(Stored items from a collection)

+===+

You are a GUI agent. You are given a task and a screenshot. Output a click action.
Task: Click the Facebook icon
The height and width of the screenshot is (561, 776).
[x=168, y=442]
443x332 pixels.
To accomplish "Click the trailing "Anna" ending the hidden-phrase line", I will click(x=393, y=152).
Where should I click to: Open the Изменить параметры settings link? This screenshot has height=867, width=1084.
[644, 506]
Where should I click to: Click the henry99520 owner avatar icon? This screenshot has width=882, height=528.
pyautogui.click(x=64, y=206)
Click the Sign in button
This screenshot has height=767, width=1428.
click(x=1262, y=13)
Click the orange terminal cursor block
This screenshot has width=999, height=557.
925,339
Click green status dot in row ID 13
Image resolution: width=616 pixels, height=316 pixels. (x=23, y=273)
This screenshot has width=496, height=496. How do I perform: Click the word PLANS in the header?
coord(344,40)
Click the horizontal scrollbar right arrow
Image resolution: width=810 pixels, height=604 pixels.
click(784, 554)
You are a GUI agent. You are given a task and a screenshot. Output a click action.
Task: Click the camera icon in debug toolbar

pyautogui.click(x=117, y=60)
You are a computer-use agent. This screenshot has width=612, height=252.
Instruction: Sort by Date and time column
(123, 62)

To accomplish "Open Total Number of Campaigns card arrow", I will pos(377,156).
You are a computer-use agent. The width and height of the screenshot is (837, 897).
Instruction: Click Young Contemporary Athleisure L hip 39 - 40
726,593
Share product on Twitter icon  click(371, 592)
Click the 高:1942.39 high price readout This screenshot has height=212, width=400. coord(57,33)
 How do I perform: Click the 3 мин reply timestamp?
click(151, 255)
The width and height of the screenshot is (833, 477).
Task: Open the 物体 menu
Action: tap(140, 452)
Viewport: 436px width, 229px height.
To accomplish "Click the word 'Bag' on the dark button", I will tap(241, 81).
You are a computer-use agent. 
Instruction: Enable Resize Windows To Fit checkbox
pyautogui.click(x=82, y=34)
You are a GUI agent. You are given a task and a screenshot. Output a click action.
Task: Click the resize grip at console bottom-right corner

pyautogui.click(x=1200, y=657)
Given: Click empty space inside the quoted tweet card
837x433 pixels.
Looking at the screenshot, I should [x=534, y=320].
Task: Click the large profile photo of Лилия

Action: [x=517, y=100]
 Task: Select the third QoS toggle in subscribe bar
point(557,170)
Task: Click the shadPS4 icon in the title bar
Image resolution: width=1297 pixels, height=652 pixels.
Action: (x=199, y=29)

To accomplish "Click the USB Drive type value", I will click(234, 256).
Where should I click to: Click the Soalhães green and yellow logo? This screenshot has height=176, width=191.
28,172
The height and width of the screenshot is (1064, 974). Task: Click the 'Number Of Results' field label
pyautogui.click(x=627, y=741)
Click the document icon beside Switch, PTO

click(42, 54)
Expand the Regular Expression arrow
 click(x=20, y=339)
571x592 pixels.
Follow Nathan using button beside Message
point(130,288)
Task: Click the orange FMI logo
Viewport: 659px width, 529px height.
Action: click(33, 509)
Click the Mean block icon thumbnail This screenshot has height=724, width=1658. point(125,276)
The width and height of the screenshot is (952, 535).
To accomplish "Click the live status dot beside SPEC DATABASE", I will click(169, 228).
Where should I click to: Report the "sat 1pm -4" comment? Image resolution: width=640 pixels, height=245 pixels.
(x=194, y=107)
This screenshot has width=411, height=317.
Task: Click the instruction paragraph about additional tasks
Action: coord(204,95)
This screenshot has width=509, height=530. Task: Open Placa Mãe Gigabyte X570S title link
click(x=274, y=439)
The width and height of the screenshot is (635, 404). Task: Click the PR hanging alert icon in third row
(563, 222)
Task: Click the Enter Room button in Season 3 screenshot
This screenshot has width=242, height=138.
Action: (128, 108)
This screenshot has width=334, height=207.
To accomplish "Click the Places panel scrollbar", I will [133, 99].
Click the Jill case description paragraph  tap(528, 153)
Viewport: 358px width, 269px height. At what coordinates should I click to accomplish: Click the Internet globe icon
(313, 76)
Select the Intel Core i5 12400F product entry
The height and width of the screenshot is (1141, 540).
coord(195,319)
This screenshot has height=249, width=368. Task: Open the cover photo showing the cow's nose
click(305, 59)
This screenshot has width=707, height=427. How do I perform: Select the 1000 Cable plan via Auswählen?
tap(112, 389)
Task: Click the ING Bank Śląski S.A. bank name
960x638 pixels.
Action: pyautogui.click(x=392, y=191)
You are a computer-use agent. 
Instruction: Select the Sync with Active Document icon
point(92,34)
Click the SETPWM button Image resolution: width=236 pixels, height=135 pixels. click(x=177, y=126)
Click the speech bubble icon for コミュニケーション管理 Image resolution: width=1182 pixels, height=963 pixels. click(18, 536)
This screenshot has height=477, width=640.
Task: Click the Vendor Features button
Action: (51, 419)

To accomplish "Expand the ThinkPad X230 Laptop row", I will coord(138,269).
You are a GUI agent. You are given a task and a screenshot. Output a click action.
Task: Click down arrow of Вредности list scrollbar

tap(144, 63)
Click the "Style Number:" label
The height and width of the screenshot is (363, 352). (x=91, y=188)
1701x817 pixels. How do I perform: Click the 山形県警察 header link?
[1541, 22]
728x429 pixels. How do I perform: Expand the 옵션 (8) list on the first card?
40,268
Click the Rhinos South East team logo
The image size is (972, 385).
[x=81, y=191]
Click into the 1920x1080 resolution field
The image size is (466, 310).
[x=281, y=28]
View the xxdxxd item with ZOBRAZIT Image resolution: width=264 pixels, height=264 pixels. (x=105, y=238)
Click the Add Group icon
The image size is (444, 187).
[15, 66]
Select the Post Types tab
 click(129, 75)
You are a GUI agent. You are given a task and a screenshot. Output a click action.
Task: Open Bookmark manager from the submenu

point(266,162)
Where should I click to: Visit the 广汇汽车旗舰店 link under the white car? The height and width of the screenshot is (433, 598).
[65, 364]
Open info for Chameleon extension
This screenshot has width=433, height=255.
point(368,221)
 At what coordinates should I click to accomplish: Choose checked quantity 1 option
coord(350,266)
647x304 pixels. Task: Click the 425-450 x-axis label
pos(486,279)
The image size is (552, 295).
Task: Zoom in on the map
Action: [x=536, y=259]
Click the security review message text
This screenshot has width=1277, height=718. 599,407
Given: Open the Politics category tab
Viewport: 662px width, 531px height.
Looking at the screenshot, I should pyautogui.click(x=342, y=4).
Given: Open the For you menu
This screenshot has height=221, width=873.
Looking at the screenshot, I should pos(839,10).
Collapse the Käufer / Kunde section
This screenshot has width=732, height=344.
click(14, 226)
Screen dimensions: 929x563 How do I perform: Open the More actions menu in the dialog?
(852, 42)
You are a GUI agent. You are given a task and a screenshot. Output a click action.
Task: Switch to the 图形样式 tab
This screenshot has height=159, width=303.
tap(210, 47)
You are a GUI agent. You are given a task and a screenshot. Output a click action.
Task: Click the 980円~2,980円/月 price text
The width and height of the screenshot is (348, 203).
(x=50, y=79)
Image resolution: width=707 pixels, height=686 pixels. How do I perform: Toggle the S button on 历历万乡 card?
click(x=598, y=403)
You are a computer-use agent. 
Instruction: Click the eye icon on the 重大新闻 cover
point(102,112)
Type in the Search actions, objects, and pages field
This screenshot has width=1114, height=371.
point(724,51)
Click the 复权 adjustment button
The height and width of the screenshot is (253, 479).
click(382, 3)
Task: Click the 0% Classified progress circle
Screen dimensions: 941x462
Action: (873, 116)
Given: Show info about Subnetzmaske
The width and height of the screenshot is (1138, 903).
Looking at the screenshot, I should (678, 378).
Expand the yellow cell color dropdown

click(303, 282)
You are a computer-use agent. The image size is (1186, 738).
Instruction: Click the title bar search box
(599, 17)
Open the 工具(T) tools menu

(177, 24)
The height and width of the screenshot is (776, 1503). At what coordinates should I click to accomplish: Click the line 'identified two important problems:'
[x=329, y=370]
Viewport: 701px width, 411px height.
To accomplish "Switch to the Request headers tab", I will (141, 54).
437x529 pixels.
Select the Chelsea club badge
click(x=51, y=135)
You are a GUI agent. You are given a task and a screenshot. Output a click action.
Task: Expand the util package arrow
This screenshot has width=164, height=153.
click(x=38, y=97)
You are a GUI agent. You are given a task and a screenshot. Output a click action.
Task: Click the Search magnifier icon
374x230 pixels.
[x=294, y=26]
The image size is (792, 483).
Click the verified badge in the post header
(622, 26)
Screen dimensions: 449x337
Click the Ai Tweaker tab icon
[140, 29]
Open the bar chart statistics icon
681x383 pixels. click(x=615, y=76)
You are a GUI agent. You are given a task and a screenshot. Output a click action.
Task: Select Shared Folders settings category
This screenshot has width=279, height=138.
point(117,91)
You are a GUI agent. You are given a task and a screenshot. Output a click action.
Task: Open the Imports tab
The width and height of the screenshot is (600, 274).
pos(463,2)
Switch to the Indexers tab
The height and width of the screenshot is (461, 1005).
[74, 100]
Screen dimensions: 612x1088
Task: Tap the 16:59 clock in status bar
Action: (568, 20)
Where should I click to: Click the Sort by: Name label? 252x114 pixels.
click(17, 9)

+===+

# Task instructions
Which lines above contain the word "will"? Show each of them.

# Solution to this exercise
To accomplish "Click the trailing "Anna" ending the hidden-phrase line", I will click(x=393, y=152).
To accomplish "Open Total Number of Campaigns card arrow", I will pos(377,156).
To accomplish "Click the word 'Bag' on the dark button", I will tap(241, 81).
To accomplish "Click the USB Drive type value", I will click(234, 256).
To accomplish "Click the live status dot beside SPEC DATABASE", I will click(169, 228).
To accomplish "Click the Places panel scrollbar", I will [133, 99].
To accomplish "Expand the ThinkPad X230 Laptop row", I will coord(138,269).
To accomplish "Switch to the Request headers tab", I will (141, 54).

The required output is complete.